El amor es el conocimiento más básico que existe;
el que viene inserto con el manual de instrucciones de uso de la vida. Es el
que te hace frágil, interdependiente, capacitado para el uso de la ternura. Si
eres ignorante en el sentido académico y pretendes usar ese conocimiento con
ciencia: la ciencia del egoísmo, la ciencia de la malicia, la ciencia de la
manipulación de los sentimientos, de eso que la mayoría usamos con más o menos
como los niños, aun cuando crecemos y las frustraciones y los yerros y los
desconciertos nos tornan re-sabidos,
es decir, resabiados, entonces estas destinado a ser solitario, a vivir
amargado, a que la vida te pague con la misma moneda con la que pagas a los
otros lo que saben de la miseria universal, aun cuando el oro y la fortuna se
dan prodigos.
Otra cosa sucede cuando logras que tu conocimiento
se mezcle con los estudios; cuando aprendes el significado de eso que llaman hipocresía, entonces es un juego de
cartas que juegas con barajas que tienen que pasar por una aduana: La
institucionalidad; pero siempre te inventas formas de marcarlas, las tuyas y
las de los otros, de modo que siempre puedas ganar algunas bazas.

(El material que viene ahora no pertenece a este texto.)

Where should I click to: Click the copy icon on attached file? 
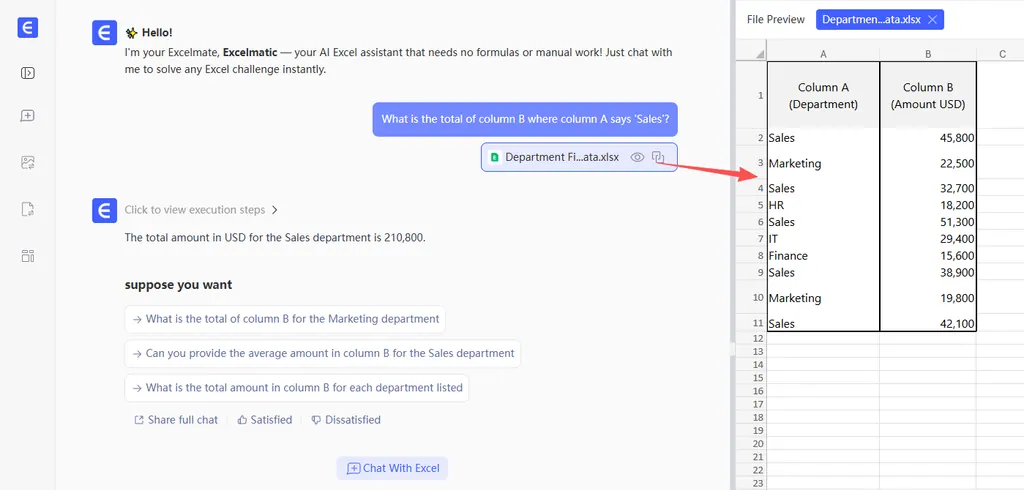[658, 157]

Y así, se van
formando especialidades de marcar cartas: La complicidad, la influencia, los
regalos, el estilo, esa daga que penetra el vientre escudado del escepticismo,
del amor propio, el pequeño arcón de nuestros secretos afectivos, sin
hemorragia, sin aparente infección, ni evisceración.

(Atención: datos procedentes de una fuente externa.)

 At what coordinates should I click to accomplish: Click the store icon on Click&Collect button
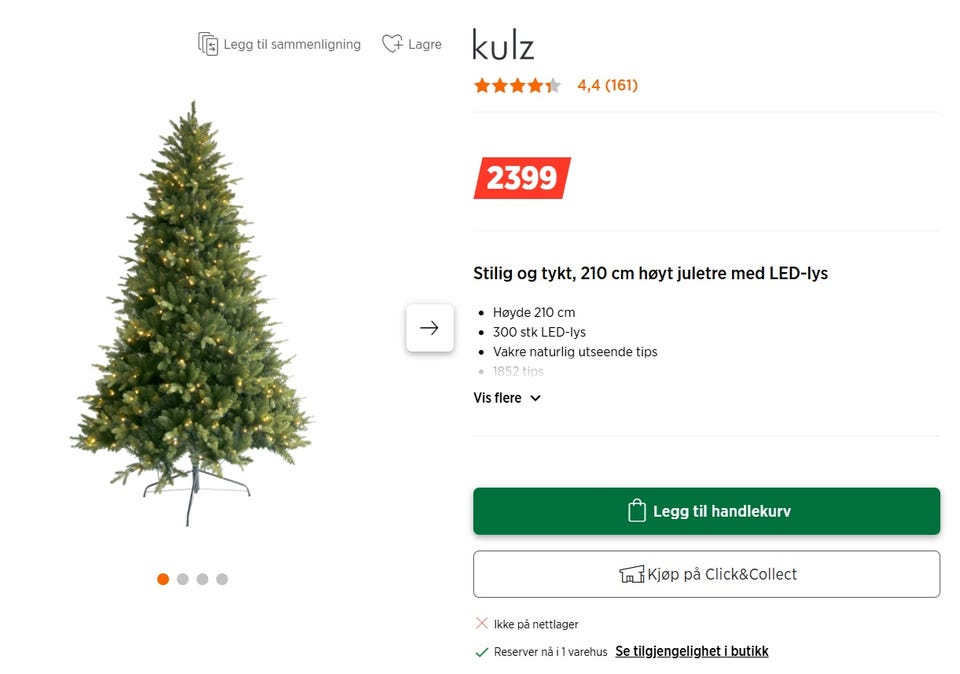point(632,574)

Pero entonces, entrando sin darte cuenta en la
lucha por ingresar al club de los privilegios, el club con aviso luminoso “Gran Mundo”, en las entradas y salidas
por la puerta giratoria de las ilusiones, de los empeños, de las apuestas que se
impregnan de tu perfume “Fatuidad”, se cuelan y se quedan numerosos jokers, comodines que te denuncian
silenciosos: Los secretos a voces, los chismes de salón, los tics rituales.
Acaso quizás la máquina tragaperras te suelte metálico y más metálico, y hasta
puedes llegar a intuir oscuramente el significado de plástico, pero el sabor del beso y el abrazo, el sabor del perdón
que no tiene que ir al tribunal imbécil y utilitario del confesionario ya no
sabe, ni siguiera pasa como agua fresca
por el gaznate de tu ego desnaturalizado.

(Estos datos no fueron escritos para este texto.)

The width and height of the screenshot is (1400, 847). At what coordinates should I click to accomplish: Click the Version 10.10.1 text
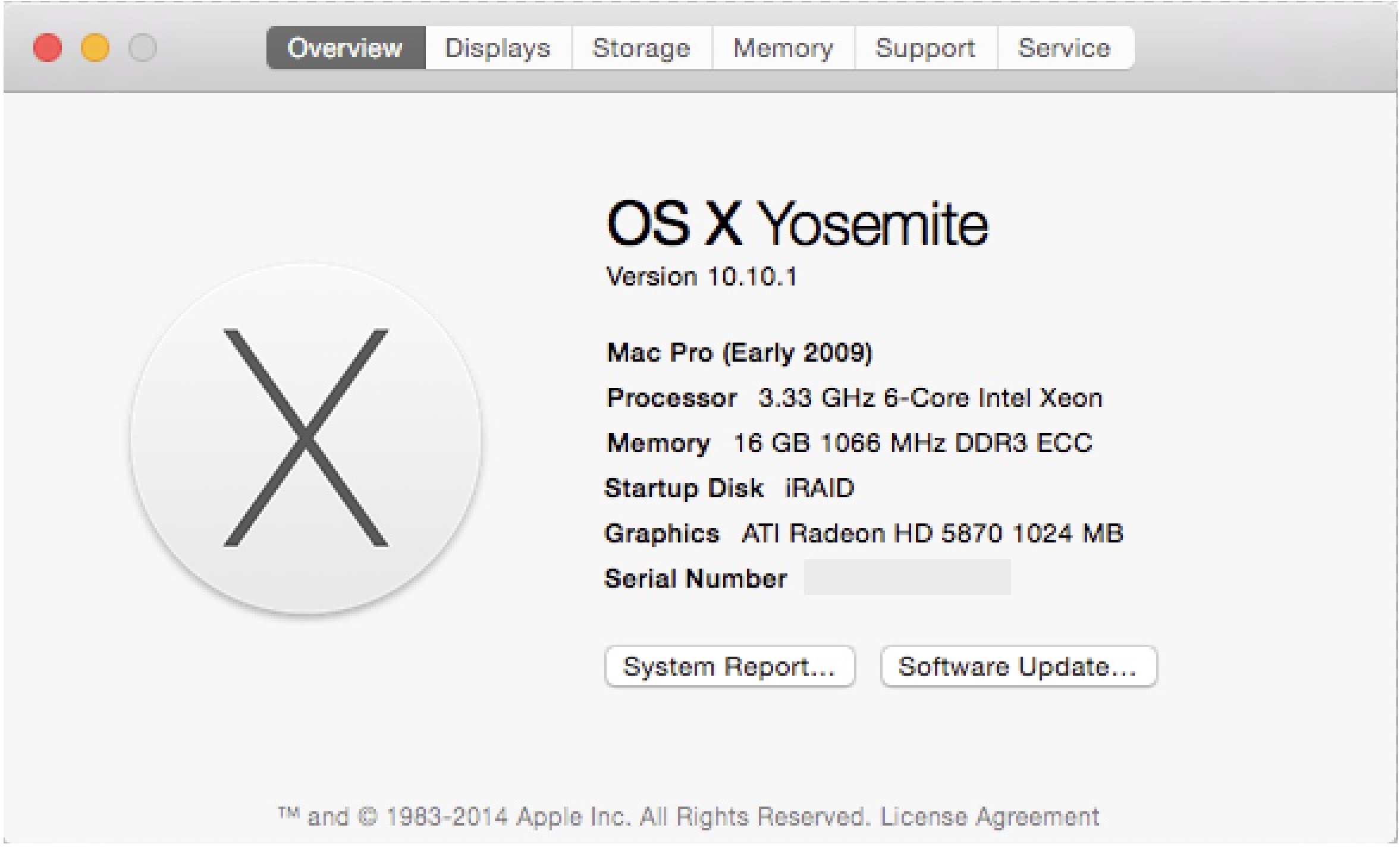[x=701, y=277]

Y empiezas a entender el sentido de las desideratas,
pero tomas los atajos de la tienda que te vende cada vez más espléndidos y
exclusivos espejismos, y te da por necesitar cada vez juego más complicados y
secretos. ¡Entonces te haces cosmopolita!
Y como el mundo no puede vivir sin los mitos,
empiezas a procurarte una mitología propia, pero no sabes que las mitologías ya
son el paso a otro mundo (obviamente para seres excepcionales). No te enteras,
ni siquiera por que aquí te lo diga, que hoy existen dos tipos de mitologías:
las mitologías viscerales y las mitologías maquinales.
De modo que los Zuckerberg, los Bill Gates, los
fantasmas ambulantes de Steve Jobs, ahora ni siquiera son los mismos niños
afectivos que somos la mayoría, SON AHORA ZARRAPASTROSOS AFECTIVOS. Besan y
abrazan, escasamente a su padre, a su madre, a su esposa y a sus hijos, y no
con el mismo sabor del beso que en microbios y bacterias traspasa un misterio
milenario que ya no se llama Dios pero que siempre aspira a un mundo de
justicia, besa con un sentimiento de epopeya, de héroe que un día se levantará como
una fotografía, un holograma multidimensional en el vasto vacío. El
conocimiento básico, el amor que sale de la piedra y se vuelve espermatozoide y
se inserta en un óvulo se habrá perdido. Y acaso en algún archivo, en algunos
anales se puedan leer los vestigios de unos que también perdidos de ese
conocimiento básico se introdujeron en el ducto informático predicando el
evangelio de la energía, de la proyección vital, del inter-es mínimo.